Reproduce every item below verbatim, preserving each line and its order.

Collected data entries

■ ■ ■ ■ ■

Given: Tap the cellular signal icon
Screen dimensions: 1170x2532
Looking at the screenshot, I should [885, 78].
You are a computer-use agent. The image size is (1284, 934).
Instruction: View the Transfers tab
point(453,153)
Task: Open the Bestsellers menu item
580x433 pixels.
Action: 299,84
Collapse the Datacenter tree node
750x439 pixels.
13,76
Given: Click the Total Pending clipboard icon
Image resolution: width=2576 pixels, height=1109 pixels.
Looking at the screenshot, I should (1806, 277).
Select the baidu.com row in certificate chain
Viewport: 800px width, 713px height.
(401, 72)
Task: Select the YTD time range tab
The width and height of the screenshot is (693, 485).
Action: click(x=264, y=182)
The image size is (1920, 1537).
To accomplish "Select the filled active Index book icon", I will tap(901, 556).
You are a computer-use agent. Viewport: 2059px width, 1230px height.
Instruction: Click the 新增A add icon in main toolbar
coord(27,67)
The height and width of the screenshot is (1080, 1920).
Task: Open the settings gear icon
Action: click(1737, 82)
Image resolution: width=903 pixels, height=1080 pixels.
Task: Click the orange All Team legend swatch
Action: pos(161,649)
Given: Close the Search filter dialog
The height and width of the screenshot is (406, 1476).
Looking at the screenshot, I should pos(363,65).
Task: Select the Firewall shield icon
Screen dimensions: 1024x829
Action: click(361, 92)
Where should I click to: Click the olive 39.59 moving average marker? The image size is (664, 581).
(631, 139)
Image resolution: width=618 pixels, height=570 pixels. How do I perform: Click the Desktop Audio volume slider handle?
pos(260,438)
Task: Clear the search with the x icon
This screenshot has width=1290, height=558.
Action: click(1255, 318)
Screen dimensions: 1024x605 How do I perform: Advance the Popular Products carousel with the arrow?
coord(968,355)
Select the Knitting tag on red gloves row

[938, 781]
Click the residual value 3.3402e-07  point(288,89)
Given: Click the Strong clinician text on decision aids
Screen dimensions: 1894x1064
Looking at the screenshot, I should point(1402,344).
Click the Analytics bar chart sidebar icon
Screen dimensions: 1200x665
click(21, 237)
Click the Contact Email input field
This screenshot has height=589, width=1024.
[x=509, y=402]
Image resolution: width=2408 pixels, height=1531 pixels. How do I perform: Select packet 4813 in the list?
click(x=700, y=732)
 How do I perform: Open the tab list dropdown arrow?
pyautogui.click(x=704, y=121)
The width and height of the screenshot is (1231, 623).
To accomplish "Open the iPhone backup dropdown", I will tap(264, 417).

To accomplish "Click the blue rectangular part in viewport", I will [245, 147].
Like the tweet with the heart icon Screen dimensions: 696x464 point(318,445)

■ ■ ■ ■ ■

ANSWER TO THE EXERCISE
Given: Tap the cellular signal icon
Screen dimensions: 1170x2532
Looking at the screenshot, I should [885, 78].
You are a computer-use agent. The image size is (1284, 934).
Instruction: View the Transfers tab
point(453,153)
Task: Open the Bestsellers menu item
580x433 pixels.
Action: 299,84
Collapse the Datacenter tree node
750x439 pixels.
13,76
Given: Click the Total Pending clipboard icon
Image resolution: width=2576 pixels, height=1109 pixels.
Looking at the screenshot, I should (1806, 277).
Select the baidu.com row in certificate chain
Viewport: 800px width, 713px height.
(401, 72)
Task: Select the YTD time range tab
The width and height of the screenshot is (693, 485).
Action: click(x=264, y=182)
The image size is (1920, 1537).
To accomplish "Select the filled active Index book icon", I will tap(901, 556).
You are a computer-use agent. Viewport: 2059px width, 1230px height.
Instruction: Click the 新增A add icon in main toolbar
coord(27,67)
The height and width of the screenshot is (1080, 1920).
Task: Open the settings gear icon
Action: click(1737, 82)
Image resolution: width=903 pixels, height=1080 pixels.
Task: Click the orange All Team legend swatch
Action: pos(161,649)
Given: Close the Search filter dialog
The height and width of the screenshot is (406, 1476).
Looking at the screenshot, I should pos(363,65).
Task: Select the Firewall shield icon
Screen dimensions: 1024x829
Action: click(361, 92)
Where should I click to: Click the olive 39.59 moving average marker? The image size is (664, 581).
(631, 139)
Image resolution: width=618 pixels, height=570 pixels. How do I perform: Click the Desktop Audio volume slider handle?
pos(260,438)
Task: Clear the search with the x icon
This screenshot has width=1290, height=558.
Action: click(1255, 318)
Screen dimensions: 1024x605 How do I perform: Advance the Popular Products carousel with the arrow?
coord(968,355)
Select the Knitting tag on red gloves row

[938, 781]
Click the residual value 3.3402e-07  point(288,89)
Given: Click the Strong clinician text on decision aids
Screen dimensions: 1894x1064
Looking at the screenshot, I should point(1402,344).
Click the Analytics bar chart sidebar icon
Screen dimensions: 1200x665
click(21, 237)
Click the Contact Email input field
This screenshot has height=589, width=1024.
[x=509, y=402]
Image resolution: width=2408 pixels, height=1531 pixels. How do I perform: Select packet 4813 in the list?
click(x=700, y=732)
 How do I perform: Open the tab list dropdown arrow?
pyautogui.click(x=704, y=121)
The width and height of the screenshot is (1231, 623).
To accomplish "Open the iPhone backup dropdown", I will tap(264, 417).

To accomplish "Click the blue rectangular part in viewport", I will [245, 147].
Like the tweet with the heart icon Screen dimensions: 696x464 point(318,445)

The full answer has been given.